>>>
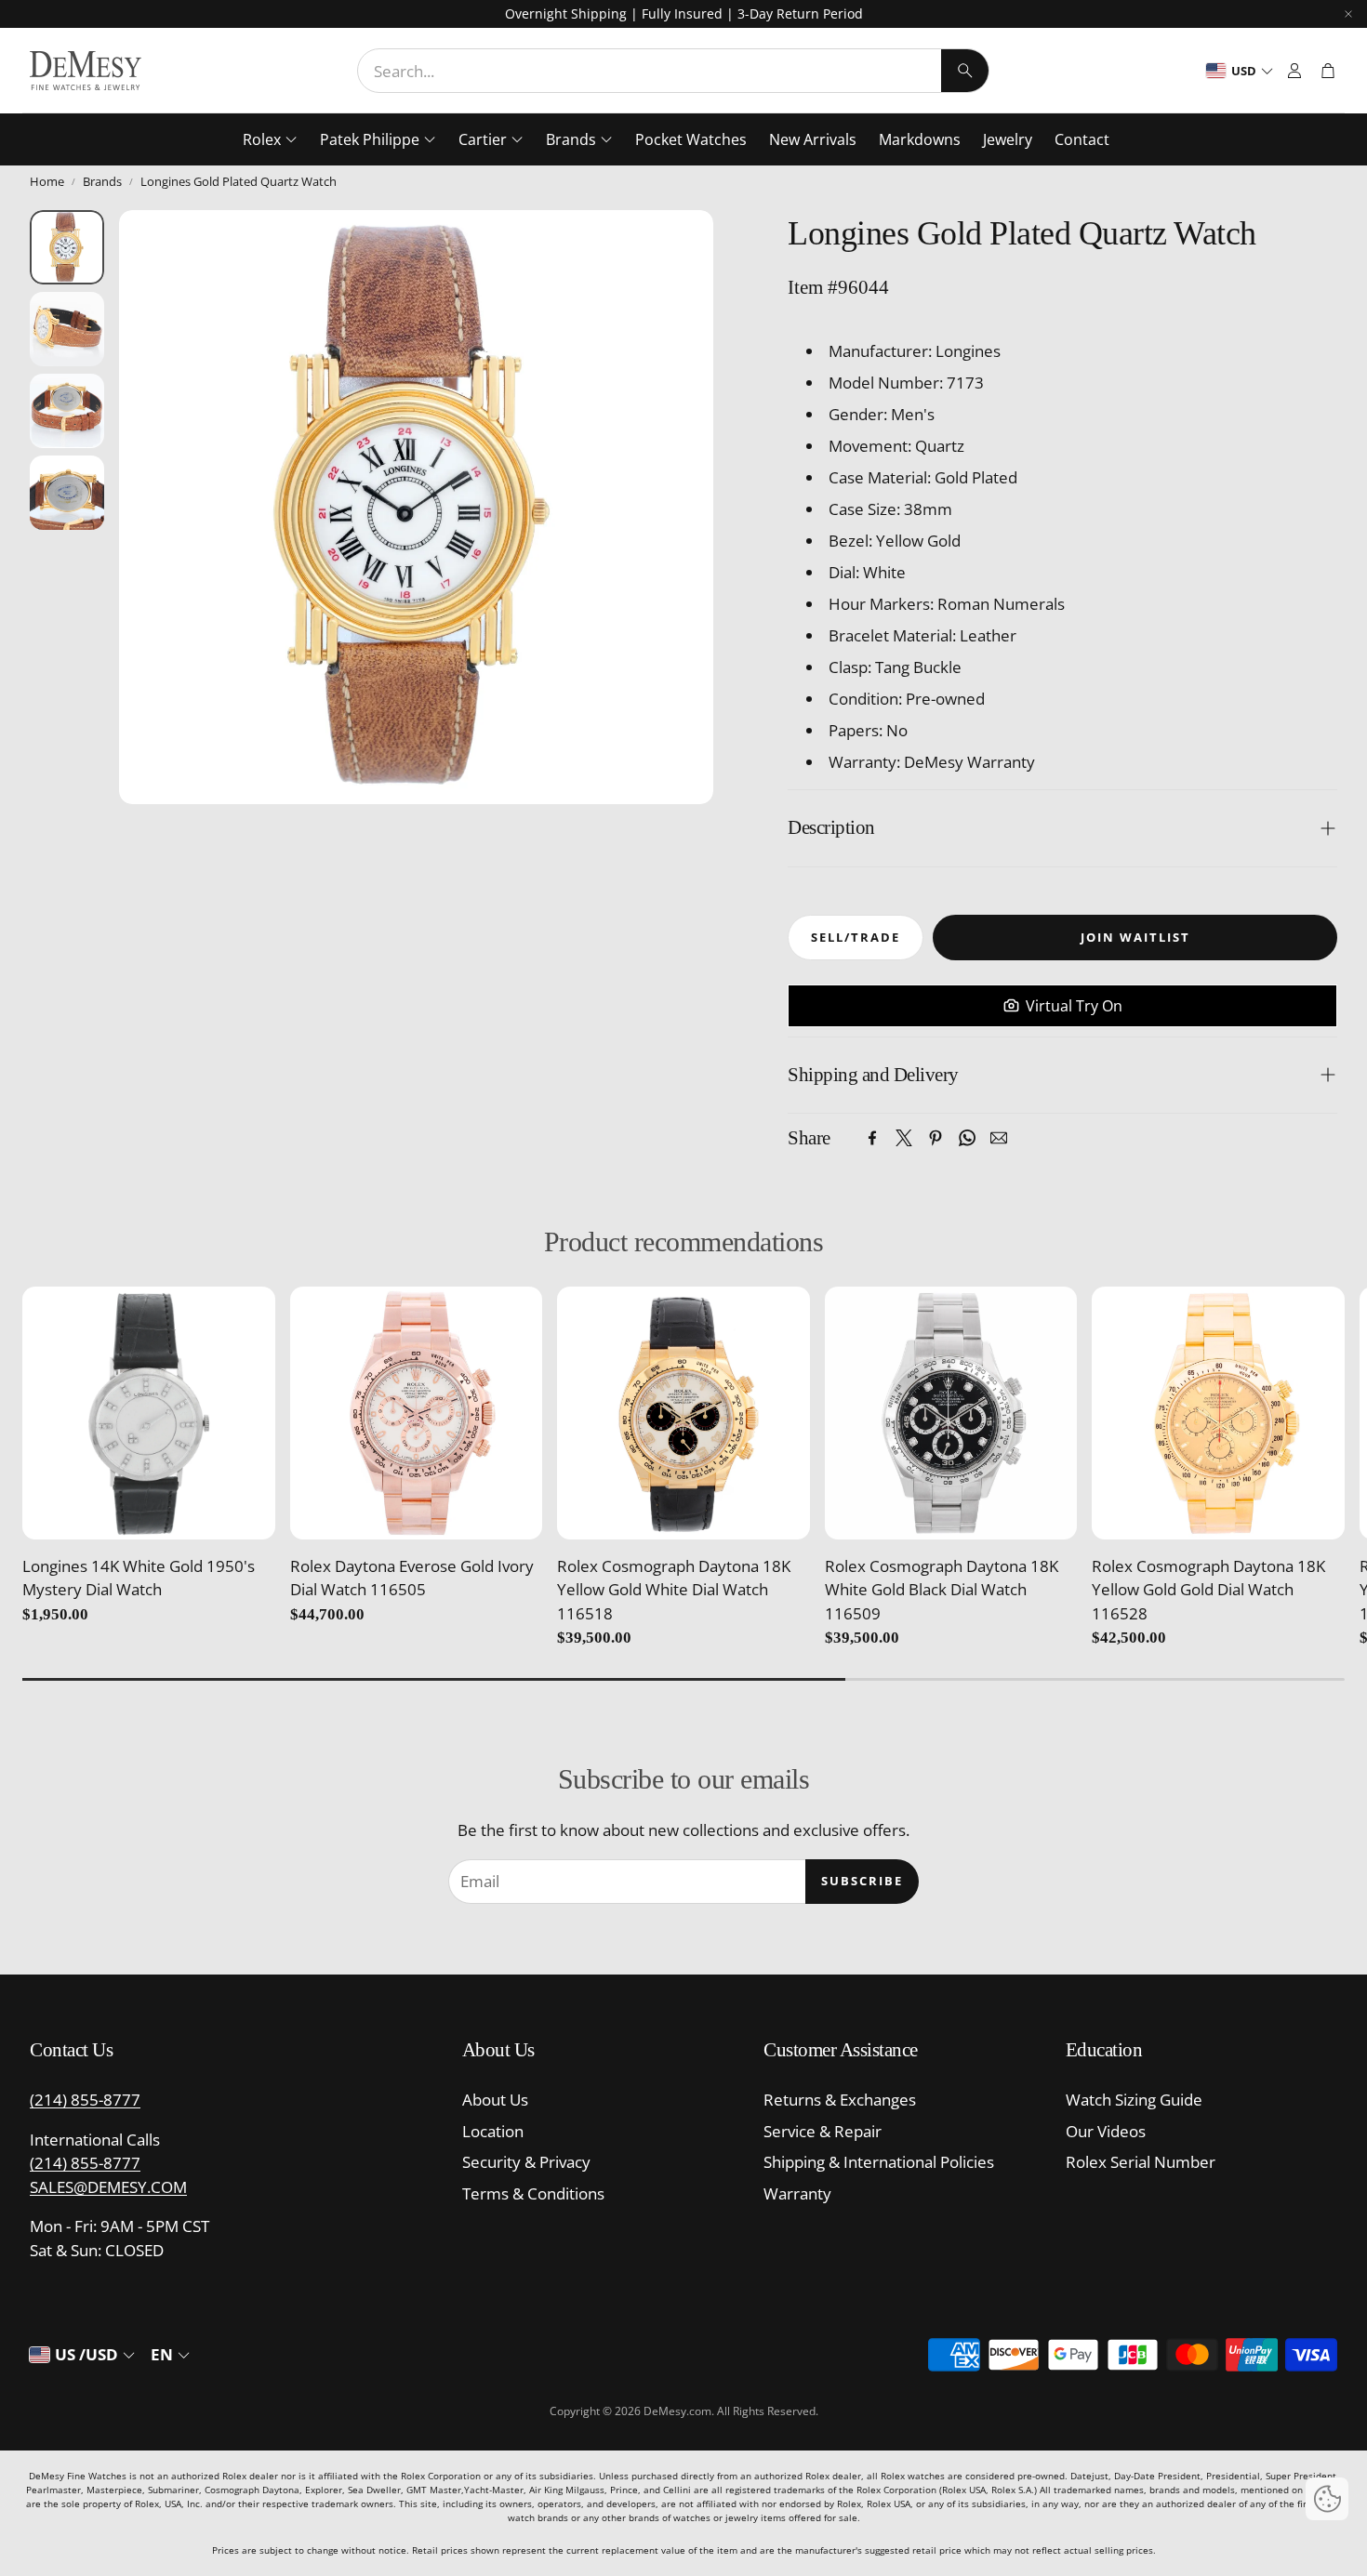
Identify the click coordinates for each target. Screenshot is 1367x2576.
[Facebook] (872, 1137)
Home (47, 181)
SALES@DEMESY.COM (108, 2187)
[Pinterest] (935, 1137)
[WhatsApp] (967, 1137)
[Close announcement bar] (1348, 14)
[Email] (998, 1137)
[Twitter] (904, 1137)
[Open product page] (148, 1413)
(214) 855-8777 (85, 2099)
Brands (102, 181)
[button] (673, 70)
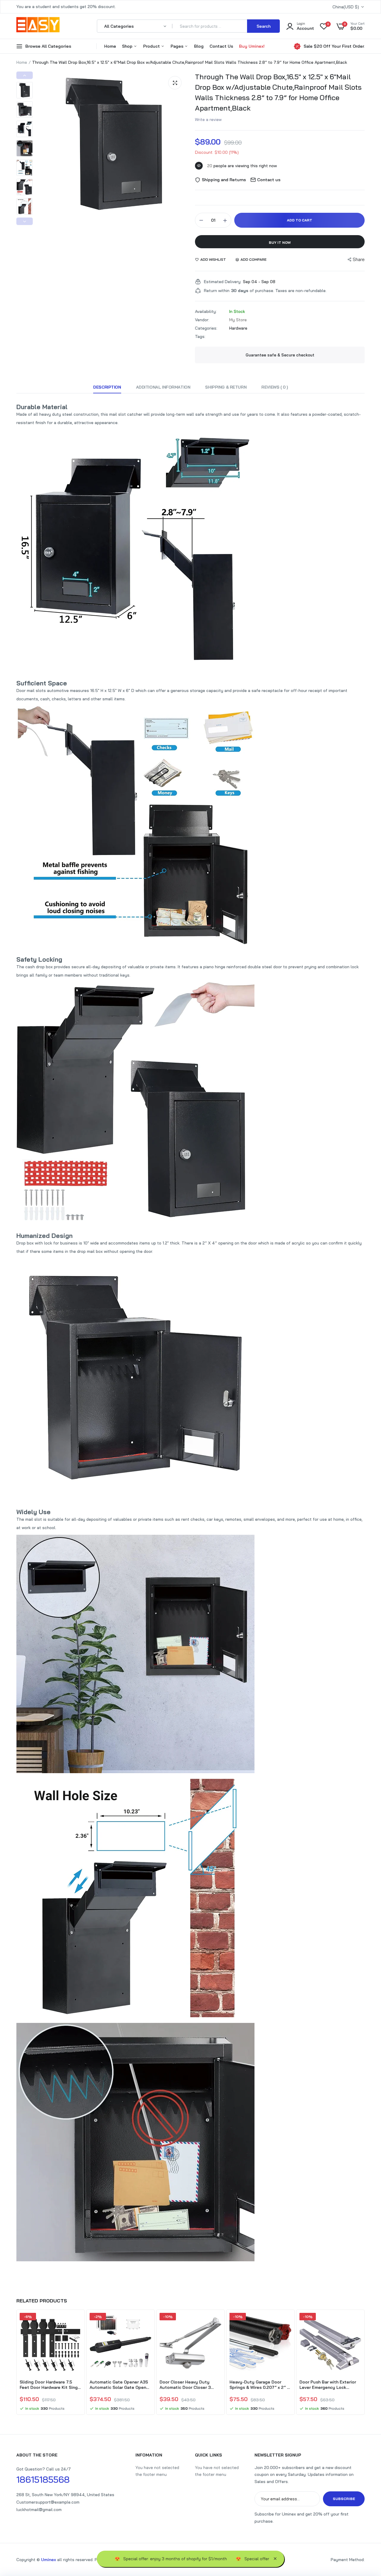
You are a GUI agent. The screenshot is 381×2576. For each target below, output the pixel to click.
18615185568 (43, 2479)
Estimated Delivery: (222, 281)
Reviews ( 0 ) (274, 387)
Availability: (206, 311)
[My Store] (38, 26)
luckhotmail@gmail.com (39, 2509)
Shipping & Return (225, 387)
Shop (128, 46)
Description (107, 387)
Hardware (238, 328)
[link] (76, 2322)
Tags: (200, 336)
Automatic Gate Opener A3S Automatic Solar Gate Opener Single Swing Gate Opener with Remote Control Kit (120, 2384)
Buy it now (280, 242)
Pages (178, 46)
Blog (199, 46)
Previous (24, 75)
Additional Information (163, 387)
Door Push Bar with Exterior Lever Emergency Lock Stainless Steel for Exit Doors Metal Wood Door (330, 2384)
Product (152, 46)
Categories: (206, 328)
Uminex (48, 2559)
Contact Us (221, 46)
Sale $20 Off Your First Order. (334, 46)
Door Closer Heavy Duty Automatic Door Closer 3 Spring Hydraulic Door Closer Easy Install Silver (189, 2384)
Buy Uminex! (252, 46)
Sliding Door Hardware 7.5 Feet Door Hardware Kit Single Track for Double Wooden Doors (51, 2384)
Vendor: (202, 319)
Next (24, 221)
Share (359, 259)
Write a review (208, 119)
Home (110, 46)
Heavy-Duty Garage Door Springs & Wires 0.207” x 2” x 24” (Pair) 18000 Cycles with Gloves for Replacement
<<<
## WHAT YOU ARE ASKED TO DO
Please copy the records above word for word, leaving out every picture.

## RESPONSE
Identify the click coordinates for each target. Screenshot is 1367x2576.
[Facebook] (872, 1137)
Home (47, 181)
SALES@DEMESY.COM (108, 2187)
[Pinterest] (935, 1137)
[WhatsApp] (967, 1137)
[Close announcement bar] (1348, 14)
[Email] (998, 1137)
[Twitter] (904, 1137)
[Open product page] (148, 1413)
(214) 855-8777 (85, 2099)
Brands (102, 181)
[button] (673, 70)
You are a GUI agent. The screenshot is 381×2576. For each target below, output the pixel to click.
18615185568 (43, 2479)
Estimated Delivery: (222, 281)
Reviews ( 0 ) (274, 387)
Availability: (206, 311)
[My Store] (38, 26)
luckhotmail@gmail.com (39, 2509)
Shipping & Return (225, 387)
Shop (128, 46)
Description (107, 387)
Hardware (238, 328)
[link] (76, 2322)
Tags: (200, 336)
Automatic Gate Opener A3S Automatic Solar Gate Opener Single Swing Gate Opener with Remote Control Kit (120, 2384)
Buy it now (280, 242)
Pages (178, 46)
Blog (199, 46)
Previous (24, 75)
Additional Information (163, 387)
Door Push Bar with Exterior Lever Emergency Lock Stainless Steel for Exit Doors Metal Wood Door (330, 2384)
Product (152, 46)
Categories: (206, 328)
Uminex (48, 2559)
Contact Us (221, 46)
Sale $20 Off Your First Order. (334, 46)
Door Closer Heavy Duty Automatic Door Closer 3 Spring Hydraulic Door Closer Easy Install Silver (189, 2384)
Buy Uminex! (252, 46)
Sliding Door Hardware 7.5 Feet Door Hardware Kit Single Track for Double Wooden Doors (51, 2384)
Vendor: (202, 319)
Next (24, 221)
Share (359, 259)
Write a review (208, 119)
Home (110, 46)
Heavy-Duty Garage Door Springs & Wires 0.207” x 2” x 24” (Pair) 18000 Cycles with Gloves for Replacement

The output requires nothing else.